> _The problem_: Continue the Hacker News thread below about Google's TPUs and on-device AI, picking up right after its last comment.

> _Passage provided_:
Hacker News new | ask | show | jobs
by dagmx 551 days ago
Regarding TPU’s, sure for the stuff that’s running on the cloud.

However their on device TPUs lag behind the competition and Google still seem to struggle to move significant parts of Gemini to run on device as a result.

Of course, Gemini is provided as a subscription service as well so perhaps they’re not incentivized to move things locally.

I am curious if they’ll introduce something like Apple’s private cloud compute.

3 comments

i don’t think they need to win the on device market.

we need to separate inference and training - the real winners are those who have the training compute. you can always have other companies help with inference

> i don’t think they need to win the on device market.

The second Apple comes out with strong on-device AI - and it very much looks like they will - Google will have to respond on Android. They can't just sit and pray that e.g. Samsung makes a competitive chip for this purpose.

> _Material supplied_:
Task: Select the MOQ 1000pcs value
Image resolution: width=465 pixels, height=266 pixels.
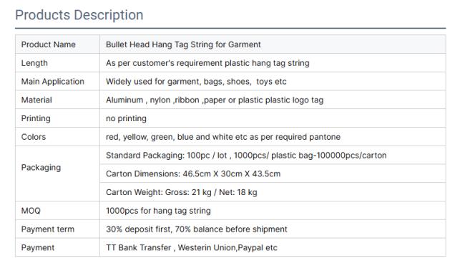Action: click(x=158, y=211)
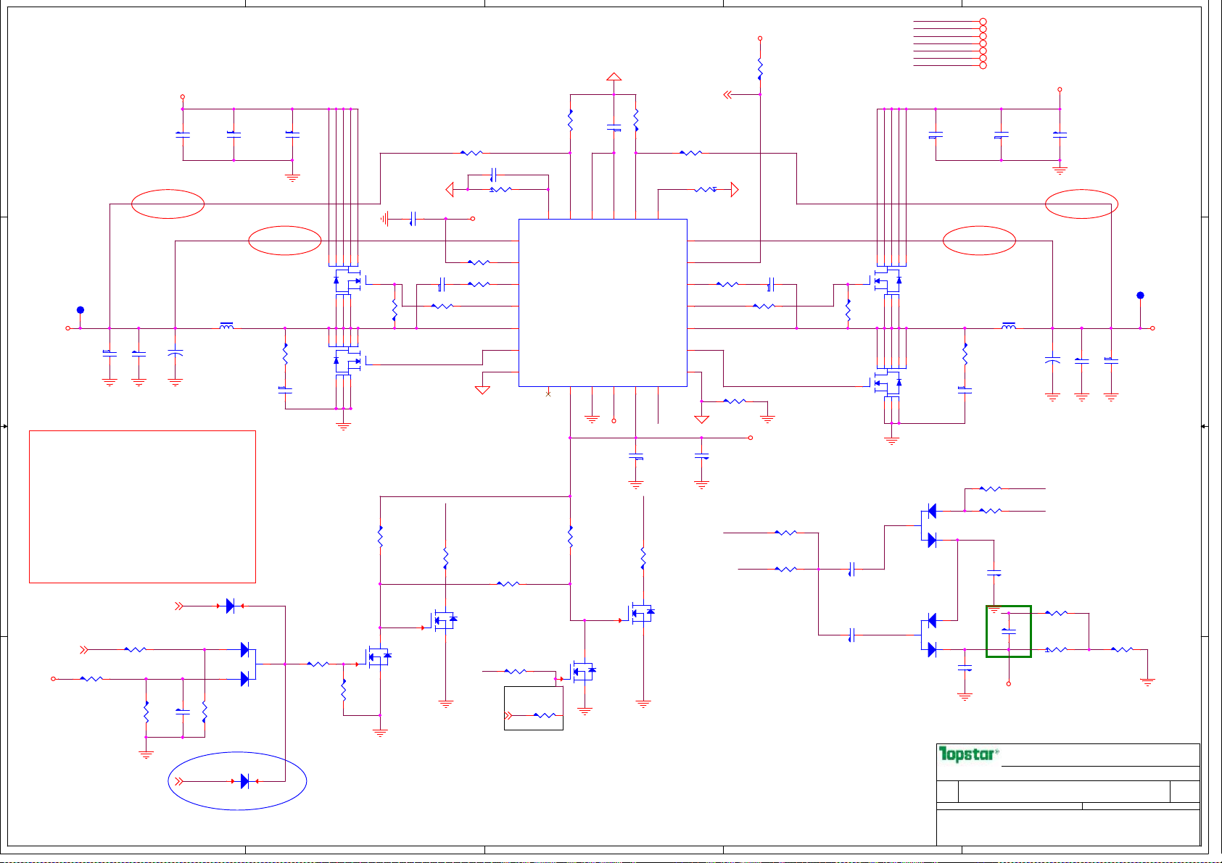Image resolution: width=1222 pixels, height=863 pixels.
Task: Select the inductor on the right output rail
Action: point(1008,327)
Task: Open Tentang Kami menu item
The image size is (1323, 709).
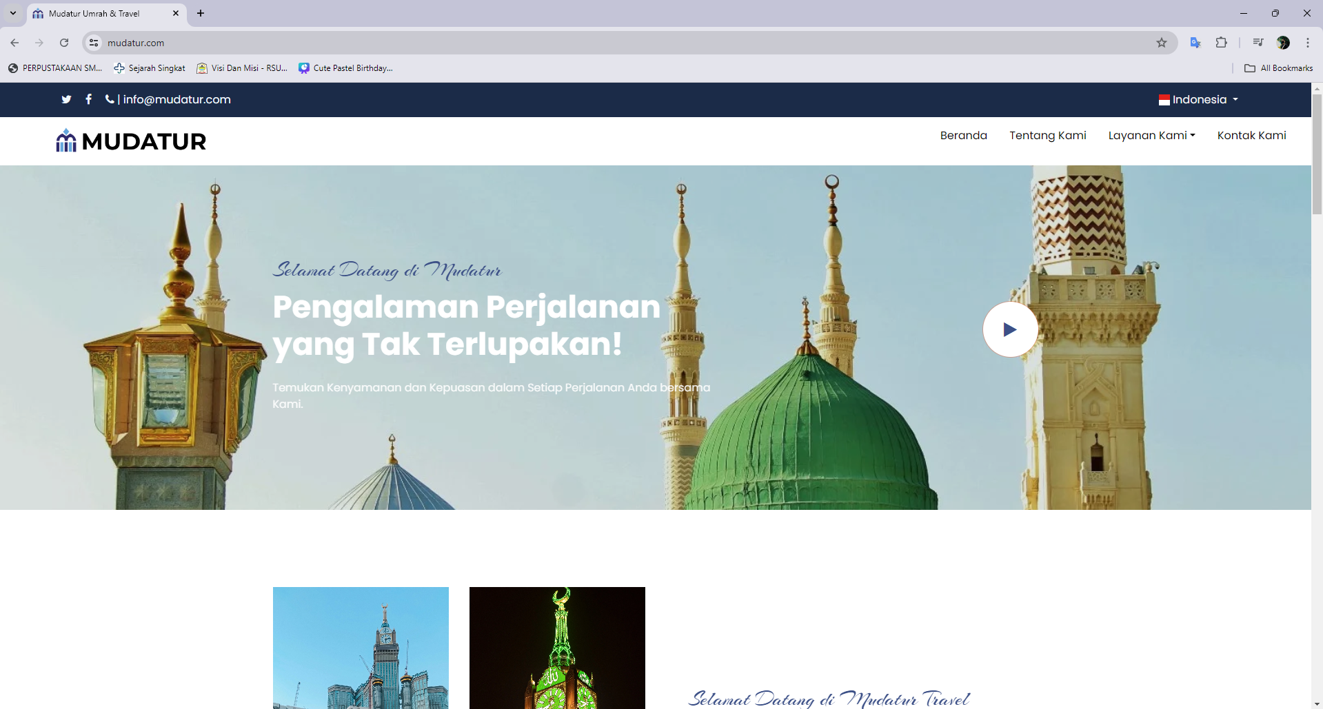Action: pyautogui.click(x=1047, y=135)
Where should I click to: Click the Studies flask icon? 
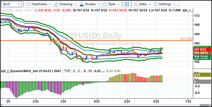[82, 4]
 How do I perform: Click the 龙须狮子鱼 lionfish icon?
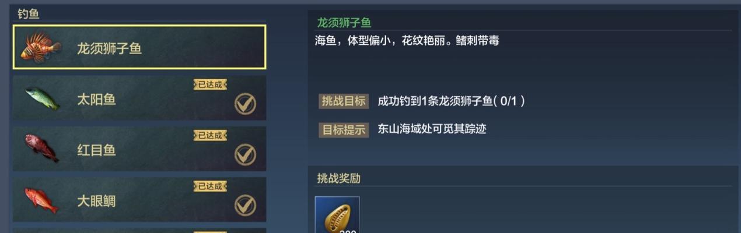point(40,47)
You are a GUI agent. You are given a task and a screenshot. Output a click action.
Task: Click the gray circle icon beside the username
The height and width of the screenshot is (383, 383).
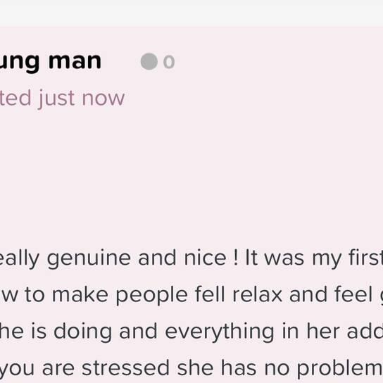click(149, 61)
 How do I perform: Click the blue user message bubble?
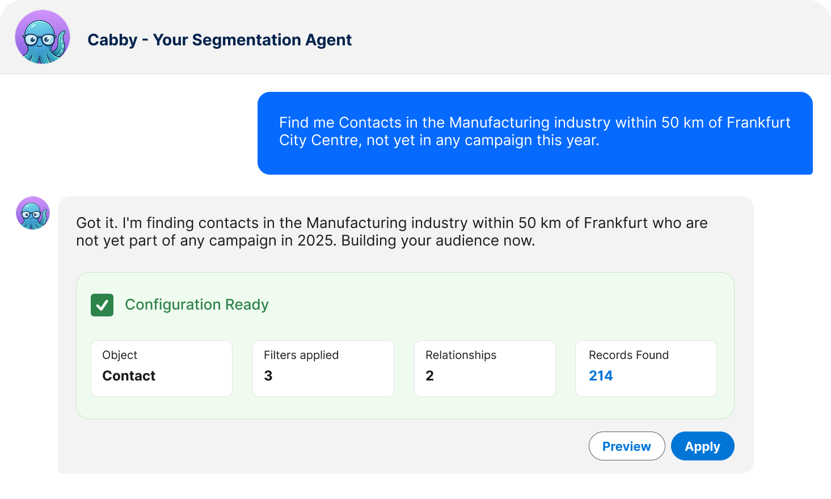(534, 133)
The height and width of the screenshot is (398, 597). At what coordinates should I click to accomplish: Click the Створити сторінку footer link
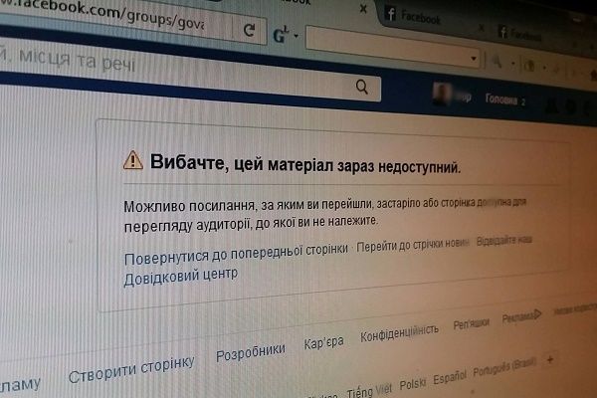pyautogui.click(x=131, y=369)
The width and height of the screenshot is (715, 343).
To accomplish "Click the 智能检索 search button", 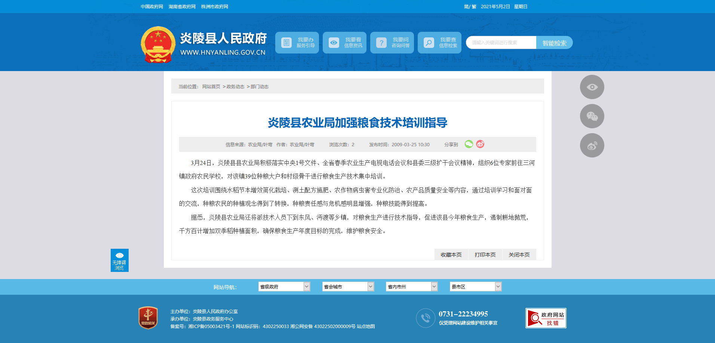I will pyautogui.click(x=554, y=43).
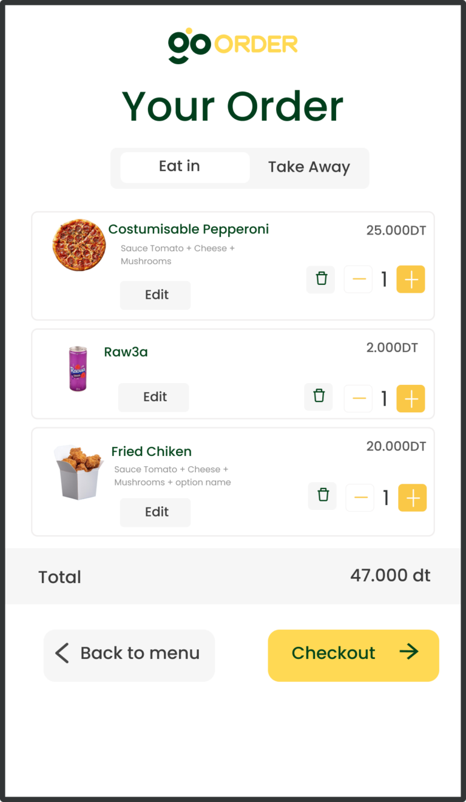Click the Raw3a drink can image
The width and height of the screenshot is (466, 802).
click(78, 368)
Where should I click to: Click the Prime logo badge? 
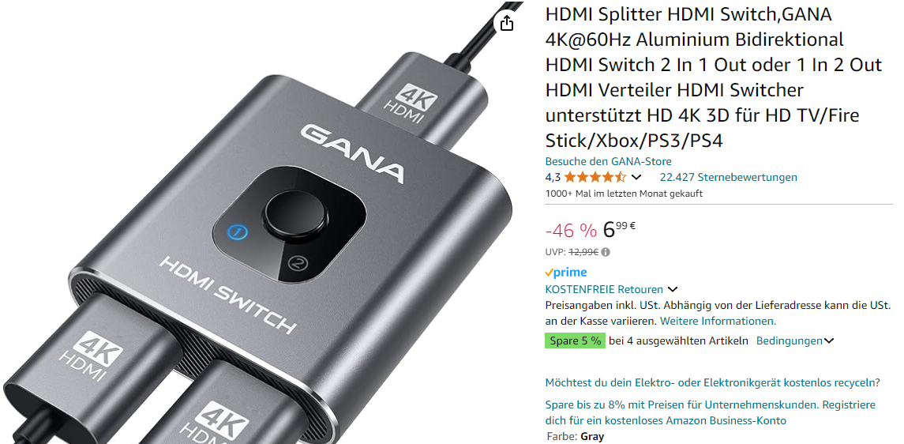[x=566, y=272]
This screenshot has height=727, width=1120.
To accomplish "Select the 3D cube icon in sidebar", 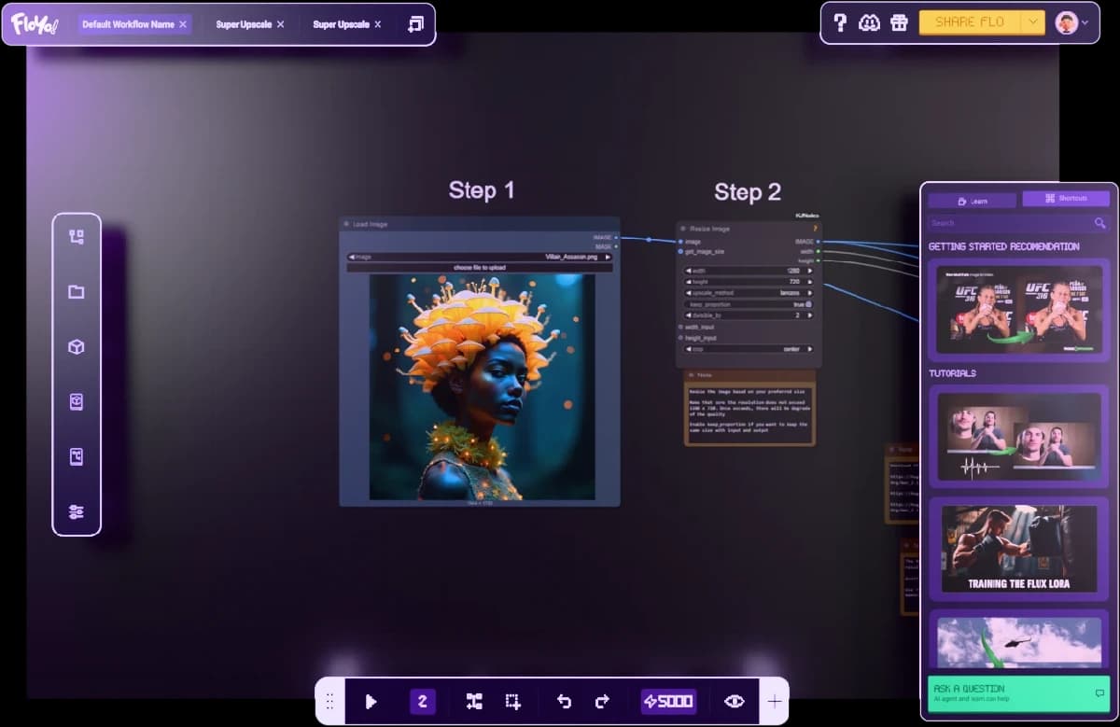I will tap(77, 346).
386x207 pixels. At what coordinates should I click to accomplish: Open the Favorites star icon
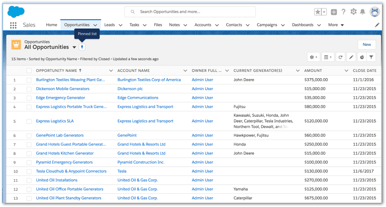pyautogui.click(x=318, y=12)

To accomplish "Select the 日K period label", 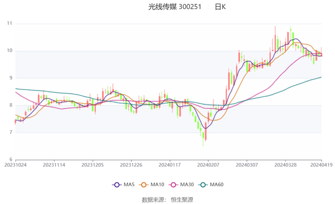I will pos(220,7).
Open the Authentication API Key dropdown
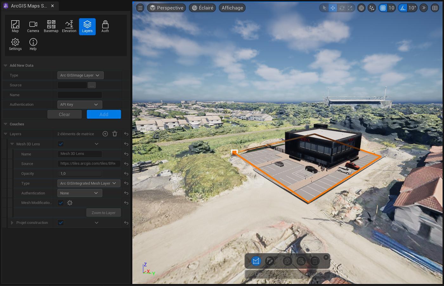Screen dimensions: 444x286 tap(80, 105)
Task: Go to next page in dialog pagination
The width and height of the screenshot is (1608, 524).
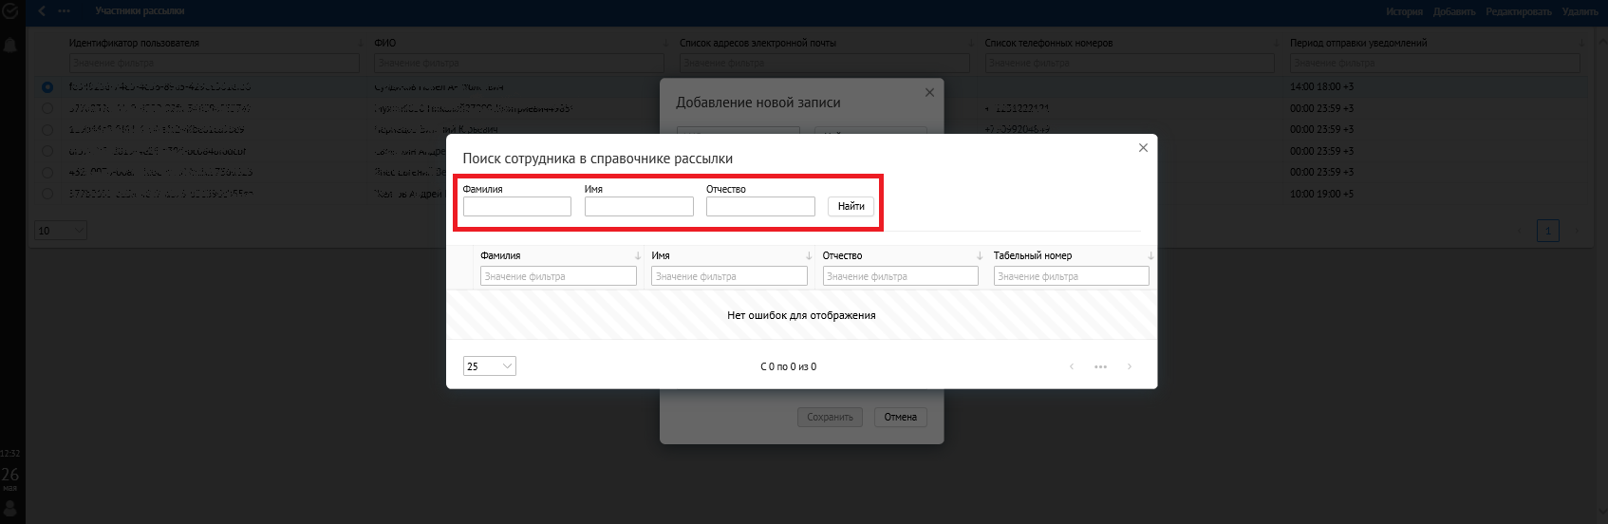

> _Task output_:
I think Apple is uniquely disadvantaged in the AI race to a point people dont realize. They have less training data to use, having famously been focused on privacy for its users and thus having no particular advantage in this space due to not having customer data to train on. They have little to no cloud business, and while they operate a couple of services for their users, they do not have the infrastructure scale to compete with hyperscaler cloud vendors such as Google and Microsoft. Most of what they would need to spend on training new models would require that they hand over lots of money to the very companies that already have their own models, supercharging their competition.

While there is a chance that Apple might come out with a very sophisticate on-device model. The problem here is that they would only be able to compete with other on-device models. The magnitude of compute needed to keep pace with SOA models is not achievable on a single device. It will take many generations of Apple silicon in order to compete with the compute of existing datacenters.

Google also already has competitive silicon in this space with the Tensor series processors, which are being fabbed at Samsung plants today. There is no sitting and praying necessary on their part as they already compete.

Apple is a very distant competitor in the space of AI, and I see no reason to assume this will change, they are uniquely disadvantaged by several of the choices they made on their way to mobile supremacy. The only thing they currently have going for them is the development of their own ARM silicon which may give them the ability to compete with Google's TPU chips, but there is far more needed to be competitive here than the ability to avoid the Nvidia tax.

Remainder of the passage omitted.